TEXT SECTION —

# I'm looking for authentic curry recipies



## splodge (Feb 25, 2009)

I'm looking for authentic curry recipies. Can anyone point me in the right direction? thanks


----------



## cheftimoto (Apr 8, 2007)

From what region are you interested in? Thai, Chinese, Indian, etc.


----------



## chalkdust (Feb 18, 2009)

Guyana Outpost: Wayne's Guyana Page

www.trinigourmet.com

Simply Trini Cooking

trinidad and guyana curries and other indian recipes can be found here

check out indian cookbooks by julie sanhi for starters too!


----------



## ishbel (Jan 5, 2007)

If you want to start with Indian curries (from the whole sub-continent, not just India!) -I highly recommend the books of Madhur Jaffrey.


----------



## ingabakes (Mar 16, 2009)

Yes, I've got the Madhur Jeffrey's Ultimate Curry Bible- every recipe works out every time. They cover a range of curries from different countries, all is made from scratch.


----------



## indianfoodandy (Jan 31, 2010)

Unfortunately 'authentic' is a fairly broad term. India is a big place and they do things differently from one region to another.

Madhur Jaffrey is certainly good - I have read most of her books at one time in the past (I have been cooking Indian food for about 30 years) and there are other good authors. I have found the best thing to do is to read a few different ideas on the same dish and try to figure out what is common and particularly look for the regional origin of the dish.

PROVIDED MATERIAL —
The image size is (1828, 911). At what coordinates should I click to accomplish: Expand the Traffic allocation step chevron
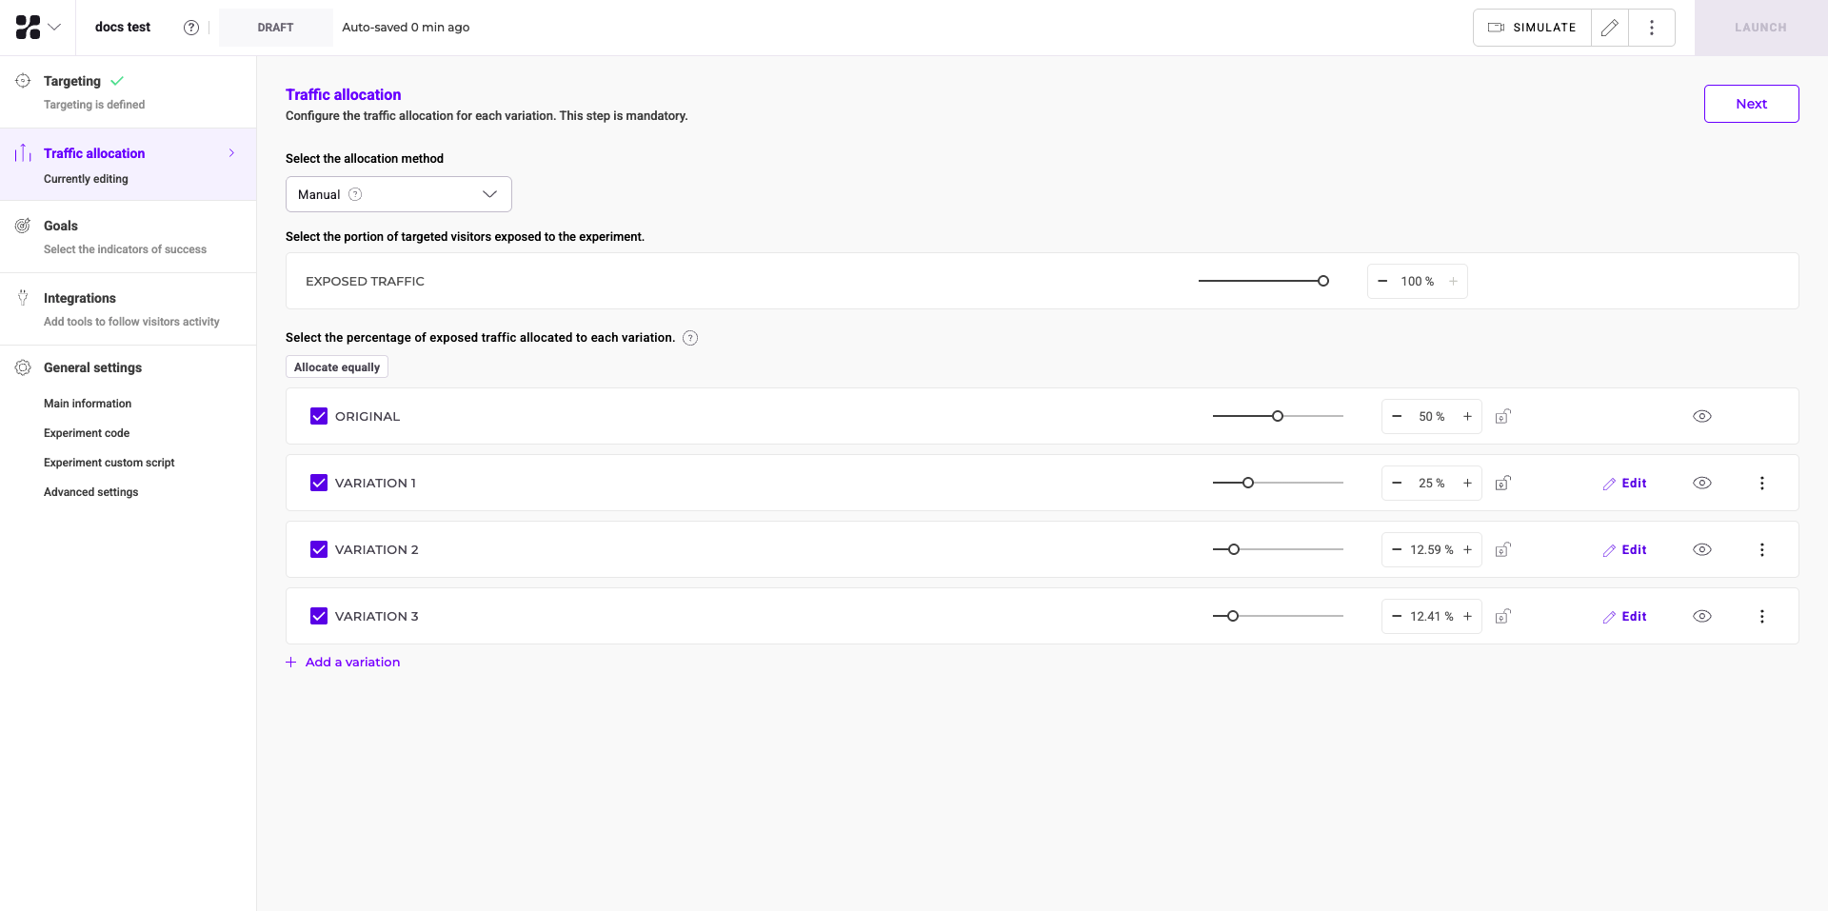coord(231,153)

WHAT IS EXPECTED — Copy the part of the curry recipe thread from "www.trinigourmet.com" to "for starters too!" word for word.

FULL SOLUTION —
www.trinigourmet.com

Simply Trini Cooking

trinidad and guyana curries and other indian recipes can be found here

check out indian cookbooks by julie sanhi for starters too!